■ The records:
- - -

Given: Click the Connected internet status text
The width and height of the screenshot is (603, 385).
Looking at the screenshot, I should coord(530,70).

- - -

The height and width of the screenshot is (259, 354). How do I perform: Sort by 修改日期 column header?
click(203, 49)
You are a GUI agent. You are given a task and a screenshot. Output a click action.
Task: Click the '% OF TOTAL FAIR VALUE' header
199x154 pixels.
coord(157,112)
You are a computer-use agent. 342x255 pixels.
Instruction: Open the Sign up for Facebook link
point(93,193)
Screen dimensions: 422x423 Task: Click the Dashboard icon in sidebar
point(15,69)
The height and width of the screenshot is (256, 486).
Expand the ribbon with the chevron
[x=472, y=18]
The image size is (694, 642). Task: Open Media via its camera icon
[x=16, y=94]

- - -

■ Problem: How many of the lines in this material contain the word "agent"? State the number and nothing else.

■ Answer to this exercise: 2